** start GIVEN RECORDS **

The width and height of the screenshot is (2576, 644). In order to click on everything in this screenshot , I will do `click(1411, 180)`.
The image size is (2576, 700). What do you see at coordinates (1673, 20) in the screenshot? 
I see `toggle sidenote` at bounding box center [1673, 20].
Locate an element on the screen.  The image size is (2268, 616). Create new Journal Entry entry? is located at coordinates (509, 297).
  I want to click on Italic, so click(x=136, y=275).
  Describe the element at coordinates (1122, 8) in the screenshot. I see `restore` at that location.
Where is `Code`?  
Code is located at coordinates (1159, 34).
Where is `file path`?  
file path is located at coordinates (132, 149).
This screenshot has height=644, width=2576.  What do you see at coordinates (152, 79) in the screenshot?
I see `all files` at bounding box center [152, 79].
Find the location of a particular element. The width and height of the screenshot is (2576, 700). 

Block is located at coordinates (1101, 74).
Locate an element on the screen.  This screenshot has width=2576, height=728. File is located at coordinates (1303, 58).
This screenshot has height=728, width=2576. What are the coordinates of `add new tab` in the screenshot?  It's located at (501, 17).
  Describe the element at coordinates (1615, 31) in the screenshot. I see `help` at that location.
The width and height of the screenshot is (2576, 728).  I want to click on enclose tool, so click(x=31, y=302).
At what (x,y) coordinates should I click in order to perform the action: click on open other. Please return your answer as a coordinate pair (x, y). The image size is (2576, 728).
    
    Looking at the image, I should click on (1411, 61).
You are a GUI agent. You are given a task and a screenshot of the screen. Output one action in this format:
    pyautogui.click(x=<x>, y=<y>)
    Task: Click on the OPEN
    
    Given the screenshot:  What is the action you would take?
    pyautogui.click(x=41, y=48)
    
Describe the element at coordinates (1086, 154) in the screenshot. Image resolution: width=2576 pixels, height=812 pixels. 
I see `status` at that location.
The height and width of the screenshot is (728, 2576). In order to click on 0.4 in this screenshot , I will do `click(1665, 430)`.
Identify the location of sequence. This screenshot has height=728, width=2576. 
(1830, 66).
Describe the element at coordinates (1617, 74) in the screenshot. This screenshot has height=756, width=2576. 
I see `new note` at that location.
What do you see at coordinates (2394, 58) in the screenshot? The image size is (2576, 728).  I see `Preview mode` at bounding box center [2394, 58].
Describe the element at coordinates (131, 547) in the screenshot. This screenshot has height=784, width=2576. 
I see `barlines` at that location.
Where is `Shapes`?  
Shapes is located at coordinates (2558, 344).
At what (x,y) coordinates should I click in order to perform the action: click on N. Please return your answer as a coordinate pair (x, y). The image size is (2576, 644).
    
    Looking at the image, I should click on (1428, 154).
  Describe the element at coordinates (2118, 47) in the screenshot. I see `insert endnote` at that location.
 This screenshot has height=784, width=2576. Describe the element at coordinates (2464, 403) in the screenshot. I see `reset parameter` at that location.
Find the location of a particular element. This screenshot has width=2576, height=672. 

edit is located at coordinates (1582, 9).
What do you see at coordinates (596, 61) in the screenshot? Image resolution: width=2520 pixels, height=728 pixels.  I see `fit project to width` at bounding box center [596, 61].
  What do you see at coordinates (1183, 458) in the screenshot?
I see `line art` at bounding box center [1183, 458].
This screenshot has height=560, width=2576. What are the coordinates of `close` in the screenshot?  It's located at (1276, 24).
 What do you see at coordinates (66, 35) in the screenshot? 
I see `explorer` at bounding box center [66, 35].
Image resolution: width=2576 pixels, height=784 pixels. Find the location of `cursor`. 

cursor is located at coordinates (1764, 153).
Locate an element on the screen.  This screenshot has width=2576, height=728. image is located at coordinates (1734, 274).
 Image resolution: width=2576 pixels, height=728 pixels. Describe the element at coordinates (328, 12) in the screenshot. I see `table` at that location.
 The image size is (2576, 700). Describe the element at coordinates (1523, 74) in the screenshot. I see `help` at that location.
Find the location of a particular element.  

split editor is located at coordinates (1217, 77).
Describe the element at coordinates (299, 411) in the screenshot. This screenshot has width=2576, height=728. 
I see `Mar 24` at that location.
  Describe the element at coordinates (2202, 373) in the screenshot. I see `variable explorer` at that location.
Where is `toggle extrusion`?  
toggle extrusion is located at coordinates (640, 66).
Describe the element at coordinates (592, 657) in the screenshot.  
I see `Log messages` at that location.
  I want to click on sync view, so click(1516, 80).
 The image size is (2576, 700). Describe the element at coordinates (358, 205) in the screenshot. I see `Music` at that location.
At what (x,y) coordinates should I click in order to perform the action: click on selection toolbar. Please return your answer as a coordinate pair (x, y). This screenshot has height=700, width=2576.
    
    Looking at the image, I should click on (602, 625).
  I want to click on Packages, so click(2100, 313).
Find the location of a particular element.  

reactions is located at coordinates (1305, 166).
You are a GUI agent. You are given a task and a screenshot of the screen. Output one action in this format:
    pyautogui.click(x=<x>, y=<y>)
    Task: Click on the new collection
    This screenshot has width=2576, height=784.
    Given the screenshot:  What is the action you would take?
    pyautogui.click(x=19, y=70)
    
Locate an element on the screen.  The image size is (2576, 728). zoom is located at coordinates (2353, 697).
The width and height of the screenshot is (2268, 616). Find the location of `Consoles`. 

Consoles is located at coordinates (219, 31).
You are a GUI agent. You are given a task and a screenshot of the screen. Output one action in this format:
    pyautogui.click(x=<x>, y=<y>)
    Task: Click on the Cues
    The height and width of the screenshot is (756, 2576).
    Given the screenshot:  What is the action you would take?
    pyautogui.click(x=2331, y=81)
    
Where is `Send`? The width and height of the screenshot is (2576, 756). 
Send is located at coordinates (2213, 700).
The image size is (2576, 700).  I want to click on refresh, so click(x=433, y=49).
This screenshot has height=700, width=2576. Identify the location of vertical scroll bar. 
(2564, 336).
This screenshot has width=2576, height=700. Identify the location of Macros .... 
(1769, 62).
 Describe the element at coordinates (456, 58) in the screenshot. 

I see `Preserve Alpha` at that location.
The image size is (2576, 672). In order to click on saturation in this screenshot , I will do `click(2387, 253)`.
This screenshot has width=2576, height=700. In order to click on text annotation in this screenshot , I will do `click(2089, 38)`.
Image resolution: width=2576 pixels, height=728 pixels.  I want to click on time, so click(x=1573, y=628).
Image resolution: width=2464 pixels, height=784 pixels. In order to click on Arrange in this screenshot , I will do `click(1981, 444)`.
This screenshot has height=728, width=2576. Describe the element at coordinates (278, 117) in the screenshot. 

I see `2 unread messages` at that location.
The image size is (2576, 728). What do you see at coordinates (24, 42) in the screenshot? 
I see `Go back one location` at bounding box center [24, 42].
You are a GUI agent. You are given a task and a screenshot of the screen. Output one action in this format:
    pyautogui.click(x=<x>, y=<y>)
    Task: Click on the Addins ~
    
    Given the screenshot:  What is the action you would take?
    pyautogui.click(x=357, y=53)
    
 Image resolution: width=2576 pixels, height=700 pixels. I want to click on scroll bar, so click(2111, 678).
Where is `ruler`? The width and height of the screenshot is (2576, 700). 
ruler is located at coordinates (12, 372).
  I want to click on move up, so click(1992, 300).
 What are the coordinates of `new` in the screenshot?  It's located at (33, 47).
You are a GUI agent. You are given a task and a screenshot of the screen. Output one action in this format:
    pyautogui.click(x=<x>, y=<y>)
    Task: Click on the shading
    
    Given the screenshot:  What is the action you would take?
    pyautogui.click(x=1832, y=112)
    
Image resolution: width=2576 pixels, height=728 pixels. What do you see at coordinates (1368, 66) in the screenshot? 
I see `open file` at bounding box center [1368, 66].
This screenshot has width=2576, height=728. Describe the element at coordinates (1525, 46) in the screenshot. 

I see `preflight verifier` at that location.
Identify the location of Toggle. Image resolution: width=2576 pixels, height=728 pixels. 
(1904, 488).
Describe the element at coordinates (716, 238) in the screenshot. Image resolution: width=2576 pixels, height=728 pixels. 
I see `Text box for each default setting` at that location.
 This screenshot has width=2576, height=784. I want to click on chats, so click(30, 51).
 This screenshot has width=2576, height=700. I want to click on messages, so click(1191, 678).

** end GIVEN RECORDS **

• WHAT TO PRODUCE
Set down the material word for word, beginning at its first line and stopping after the line that contains "Looking at the image, I should click on (1411, 61).".

• COMPLETED EXERCISE
The width and height of the screenshot is (2576, 644). In order to click on everything in this screenshot , I will do `click(1411, 180)`.
The image size is (2576, 700). What do you see at coordinates (1673, 20) in the screenshot? 
I see `toggle sidenote` at bounding box center [1673, 20].
Locate an element on the screen.  The image size is (2268, 616). Create new Journal Entry entry? is located at coordinates (509, 297).
  I want to click on Italic, so click(x=136, y=275).
  Describe the element at coordinates (1122, 8) in the screenshot. I see `restore` at that location.
Where is `Code`?  
Code is located at coordinates (1159, 34).
Where is `file path`?  
file path is located at coordinates (132, 149).
This screenshot has height=644, width=2576.  What do you see at coordinates (152, 79) in the screenshot?
I see `all files` at bounding box center [152, 79].
Find the location of a particular element. The width and height of the screenshot is (2576, 700). 

Block is located at coordinates (1101, 74).
Locate an element on the screen.  This screenshot has width=2576, height=728. File is located at coordinates (1303, 58).
This screenshot has height=728, width=2576. What are the coordinates of `add new tab` in the screenshot?  It's located at (501, 17).
  Describe the element at coordinates (1615, 31) in the screenshot. I see `help` at that location.
The width and height of the screenshot is (2576, 728).  I want to click on enclose tool, so click(x=31, y=302).
At what (x,y) coordinates should I click in order to perform the action: click on open other. Please return your answer as a coordinate pair (x, y). The image size is (2576, 728).
    
    Looking at the image, I should click on (1411, 61).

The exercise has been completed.